## 文書抜粋:
教育らくがきFiles FileNo.002 「学力問題周辺文献資料不完全リスト」
教育らくがきFiles FileNo.001 「学力」
 以上。未完のまま,次回のNo.003は考え中。

遠いご近所さん

 研究のウォーミングアップは,その主題の文献資料を通して空気にぼんやり触れていくことから始まる。常日頃から主題に対する意識が細々とでも続いていればそんな必要もないのだが,日々の慌ただしさが容赦なく意識をぶった切ってくれる。

 考えてみれば,教育にかかわるインターネットリソースは急激に増えている。教育にかかわるウェブログもあるだろうに,ご近所散策に出掛ける機会をあまり持ってこなかった。あちこちのポータルサイトがブログ・サービスを用意しているし,登録ブログをカテゴライズしている。ちょっと教育とか学校とか,研究や大学世界のジャンルを覗いてみることにした。
 ははは‥‥,なんか凄いな。知らないうちに周りみんなビルが建っていたという感じだ。しかもみんなコメントやトラックバックを使って相互にやりとり活発である。内容も硬軟取り合わせて,おいおいそんなことまで書いて大丈夫?と思うものもある。あんまり人のこと言えないか‥‥。とにかく「こっそり派」の私からすると,賑やかなご近所さんたちにビックリである。

 ま,ゴーイング・マイ・ウェイ。9年の歳月を経て,まだ変わらぬ調子で続けられているのも,皆さんに「こっそり」お付き合いいただいているおかげなのだと繰り返し肝に銘じて,いつもの通り頑張るか。

教育を曖昧化する

 「教育は不可能である」ということが,いまだに口をついて出てくるような常識にならないのはどうしてだろうか。こんなにも学問的なツールを使って教育の深層が浮かび上がり,教育の困難性については理解を得られているようにも見えて,「不可能なんだ」と深くうなずくまでに至らないのは不思議なことだ。
 けれども実は,同じような構図にある話が,他のところにもある。私たちの社会生活の在り方。資源の浪費を前提とした私たちの消費生活そのものが,この地球環境や社会の持続性を考えたときに「不可能なこと」であるにもかかわらず,私たちはそうした認識を日頃意識することはない。そうした精神構造のもとでは,「教育の不可能性」を前提とすることが困難なのかも知れない。

## 作業指示 A:
行データの先頭から「Summary (790, 143)」を含む行までを、両端を含めて一字一句変えずに出力せよ。画像は出力に含めないこと。
文書抜粋と行データの間に内容上の関連はない。

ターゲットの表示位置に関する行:

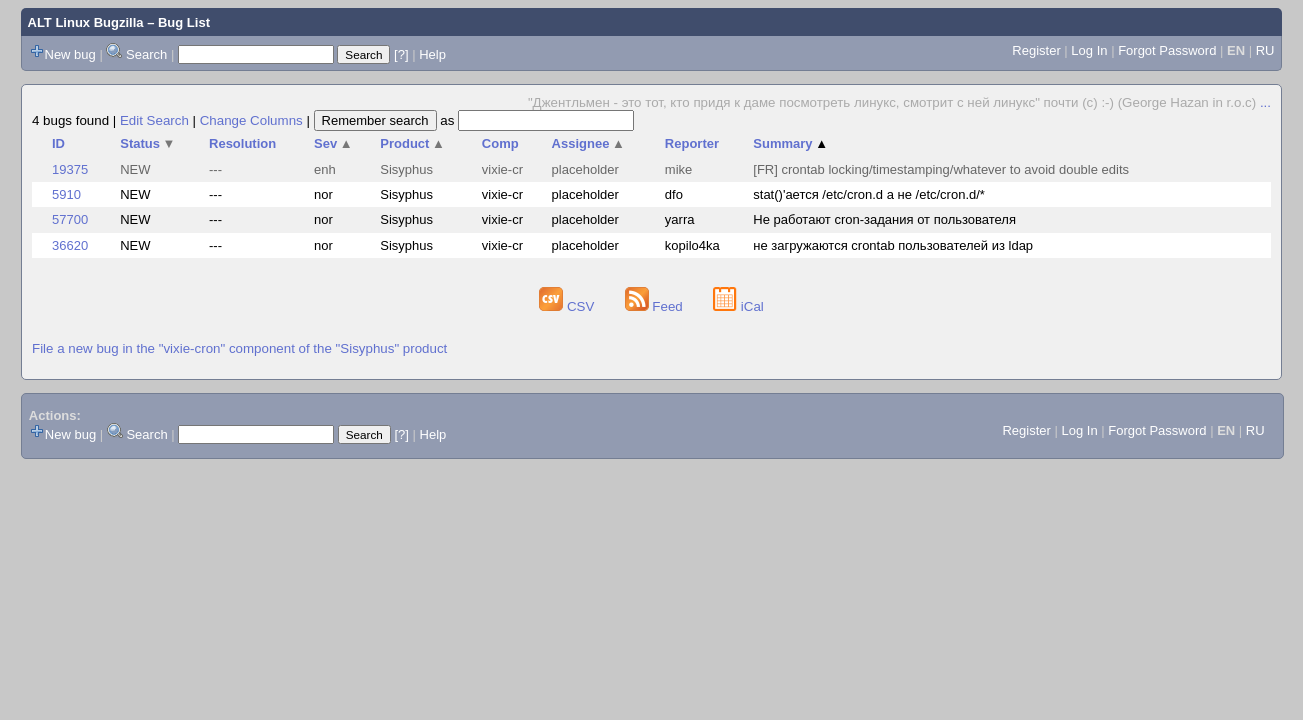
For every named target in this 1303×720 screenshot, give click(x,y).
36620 (70, 245)
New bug (70, 54)
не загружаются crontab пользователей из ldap (893, 245)
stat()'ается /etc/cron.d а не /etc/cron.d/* (869, 194)
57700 (70, 219)
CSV (568, 306)
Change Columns (251, 120)
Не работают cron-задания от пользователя (884, 219)
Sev (333, 143)
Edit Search (154, 120)
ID (58, 143)
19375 (70, 169)
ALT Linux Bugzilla (86, 22)
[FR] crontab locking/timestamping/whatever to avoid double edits (941, 169)
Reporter (692, 143)
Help (432, 54)
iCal (738, 306)
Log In (1089, 50)
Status (147, 143)
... (1265, 102)
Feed (656, 306)
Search (146, 54)
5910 (66, 194)
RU (1265, 50)
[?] (401, 54)
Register (1036, 50)
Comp (500, 143)
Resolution (242, 143)
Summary (790, 143)
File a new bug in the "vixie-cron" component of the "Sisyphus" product (239, 348)
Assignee (588, 143)
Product (412, 143)
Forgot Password (1167, 50)
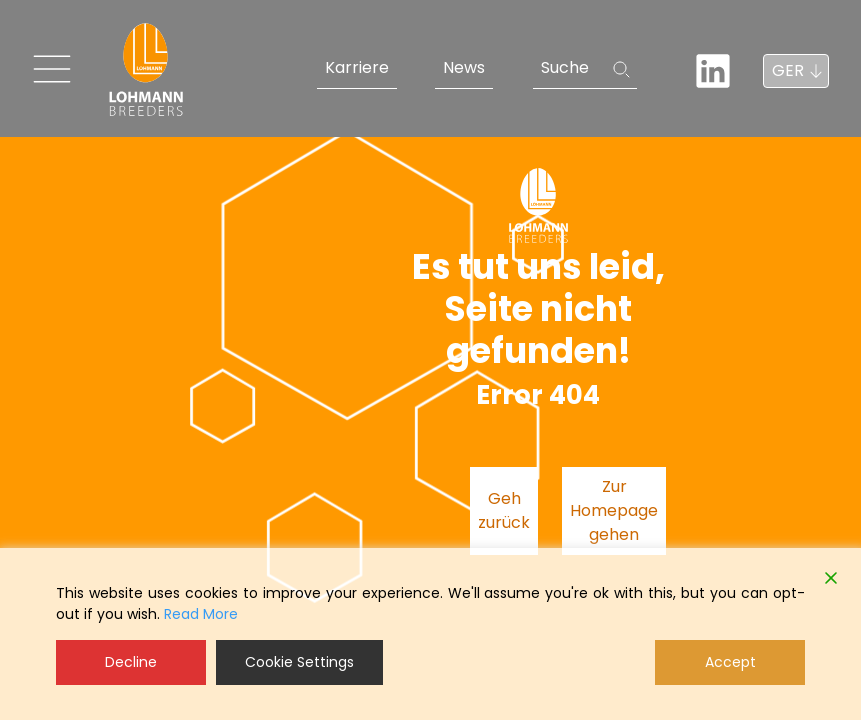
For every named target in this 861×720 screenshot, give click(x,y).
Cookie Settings (299, 662)
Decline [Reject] (131, 662)
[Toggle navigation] (52, 69)
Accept (730, 662)
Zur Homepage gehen (614, 510)
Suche (565, 67)
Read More (201, 614)
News (464, 67)
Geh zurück (504, 510)
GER (788, 70)
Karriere (357, 67)
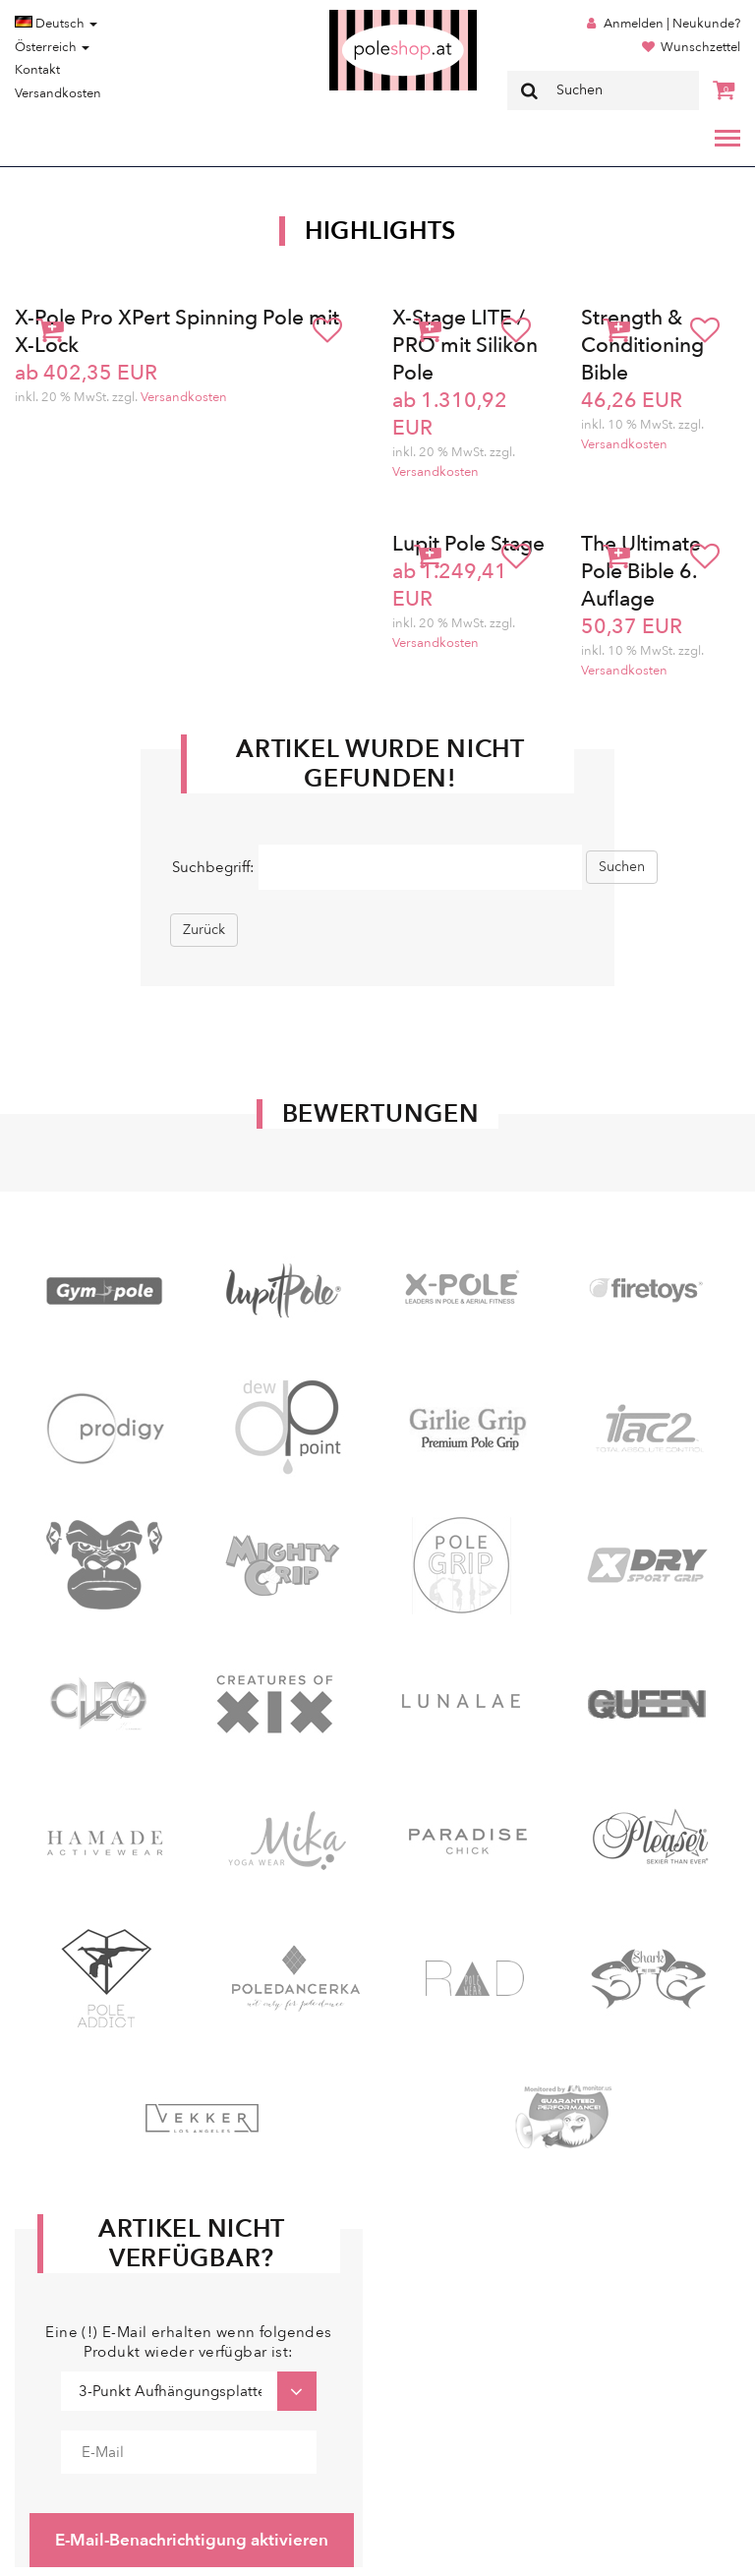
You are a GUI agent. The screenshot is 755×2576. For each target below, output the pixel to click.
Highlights (380, 231)
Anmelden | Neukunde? (672, 23)
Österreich (52, 47)
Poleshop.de (356, 16)
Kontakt (37, 70)
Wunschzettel (700, 47)
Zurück (204, 929)
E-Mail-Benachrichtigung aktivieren (191, 2540)
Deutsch (56, 23)
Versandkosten (58, 93)
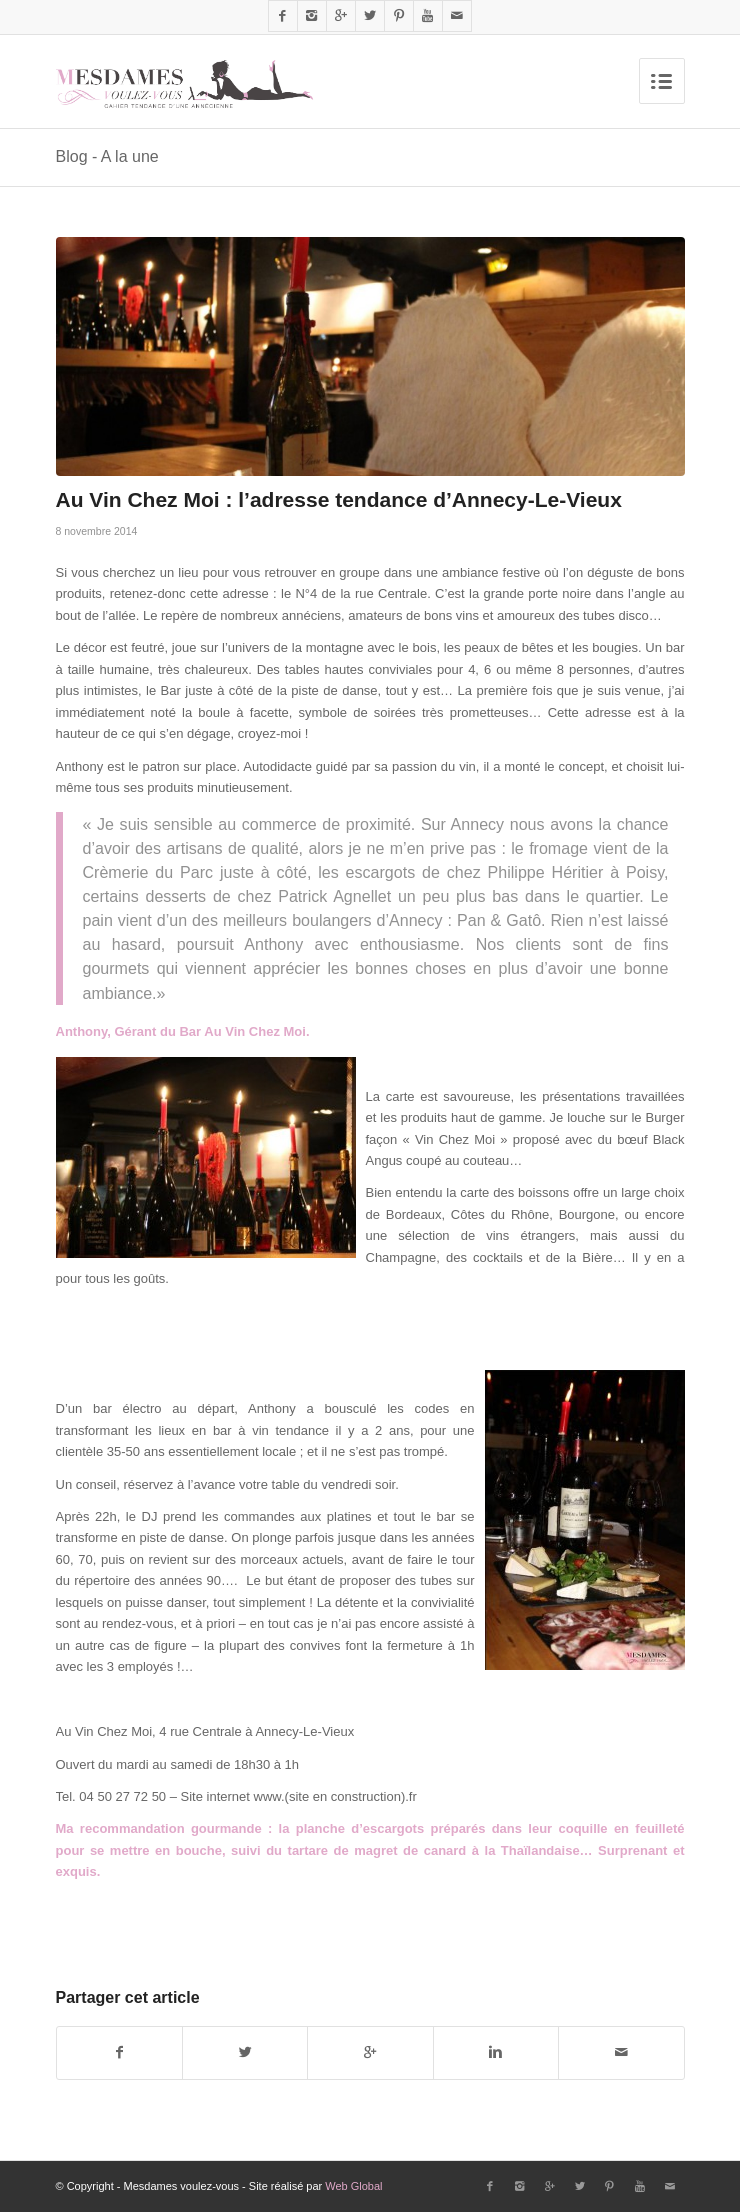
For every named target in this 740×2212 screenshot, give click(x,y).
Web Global (353, 2186)
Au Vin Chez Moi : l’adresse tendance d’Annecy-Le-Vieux (339, 499)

## 作業指示 B:
文書抜粋でかぎかっこ「」に囲まれている語句を、出現順にすべて挙げよ。

## 回答 A:
For every named target in this 1303×720 screenshot, give click(x,y).
36620 (70, 245)
New bug (70, 54)
не загружаются crontab пользователей из ldap (893, 245)
stat()'ается /etc/cron.d а не /etc/cron.d/* (869, 194)
57700 (70, 219)
CSV (568, 306)
Change Columns (251, 120)
Не работают cron-задания от пользователя (884, 219)
Sev (333, 143)
Edit Search (154, 120)
ID (58, 143)
19375 (70, 169)
ALT Linux Bugzilla (86, 22)
[FR] crontab locking/timestamping/whatever to avoid double edits (941, 169)
Reporter (692, 143)
Help (432, 54)
iCal (738, 306)
Log In (1089, 50)
Status (147, 143)
... (1265, 102)
Feed (656, 306)
Search (146, 54)
5910 (66, 194)
RU (1265, 50)
[?] (401, 54)
Register (1036, 50)
Comp (500, 143)
Resolution (242, 143)
Summary (790, 143)

## 回答 B:
1. 学力問題周辺文献資料不完全リスト
2. 学力
3. こっそり派
4. こっそり
5. 教育は不可能である
6. 不可能なんだ
7. 不可能なこと
8. 教育の不可能性